Senin, 20 Oktober 2014

Tasawuf Modern Nasaruddin Umar

Pengajian tasawuf kini sudah berkecambah; tumbuh subur di mana-mana. Tak hanya di dusun-dusun dan kampung kecil nan sunyi, bahkan sampai ke kota besar, yang tempatnya bukan hanya di surau-surau suluk sederhana tapi di hotel-hotel mewah.

Yang menjadi mursyidnya bukan hanya alumni madrasah surau suluk di kampung sepi tapi sampai professor di unversitas terkemuka. Buku tasawuf modern; Jalan Mengenal dan Mendekatkan Diri kepada Allah Swt ditulis Wakil Menteri Agama RI, Prof Dr Nasaruddin Umar.

Bila dibandingkan dengan buku-buku tasawuf yang sudah terbit, buku ini lebih memiliki keistimewaan. Keistimewaan itu terutama pada persoalan aktual yang dibahas. Selain itu, Prof Nasarudin Umar mampu menuliskan hal-hal yang pelik dan rahasia sufistik selama ini dengan gamblang dan mudah dicerna. Dengan bersahaja dan mudah dipahami topik seperti al ’Ayan ats –Tsabitah, Nur Muhammad, Huwa La Huwa. Sehingga ketakutan orang kepada paham Ibnu Arabi, Al Hallaj dan sejumlah tokoh sufi kontoversial lainnya dapat hilang dan sirna setelah membaca penjelasan-penjelasan dalam buku ini.

Buku ini dimulai Nasaruddin dengan membahas mestikah manusia bertasawuf? Apa itu tasawuf? Mengapa tasawuf tidak populer di masa awal Islam? Mengapa kini tasawuf banyak digemari kelas menengah? Apa yang perlu diperhatikan sufi pemula?
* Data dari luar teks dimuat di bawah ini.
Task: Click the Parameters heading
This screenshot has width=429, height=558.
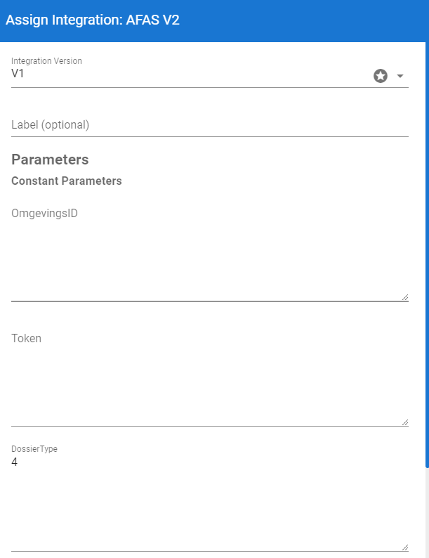Action: pyautogui.click(x=50, y=160)
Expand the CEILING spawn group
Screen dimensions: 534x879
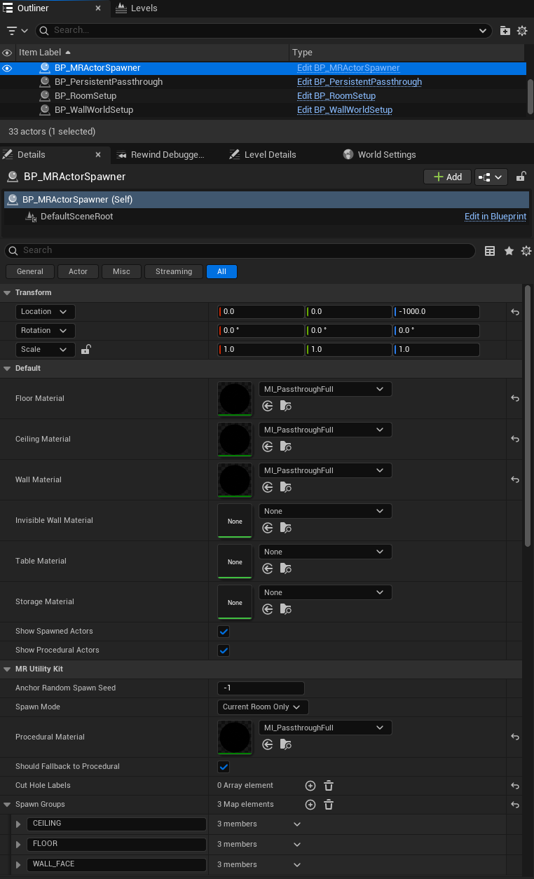point(18,824)
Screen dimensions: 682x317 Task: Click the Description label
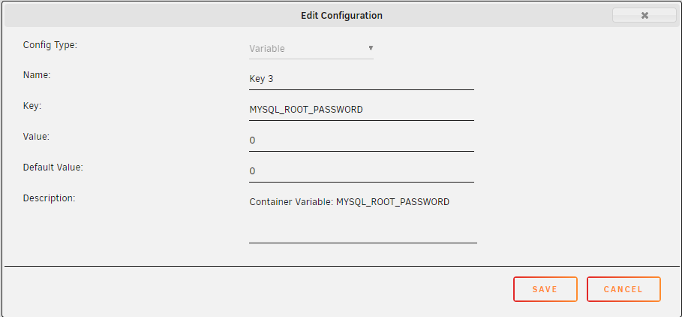click(50, 198)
Pembahasan pun berlanjut hingga bagaimana belajar makrifat? Mungkinkah murid berguru kepada penghuni alam lain? Bagaimana berguru dengan penghuni alam lain? Bagaimana tingkatan alam menurut sufi? Seperti alam mitsal, malakut dan jabarut. Dan mungkinkah manusia bisa mengaksesnya? Selain itu, buku ini juga menjelaskan tentang apa itu ahadiyyah dan wahidiyyah, lalu di mana titik temu antara ahadiyah, ein sof, atma, dan tao?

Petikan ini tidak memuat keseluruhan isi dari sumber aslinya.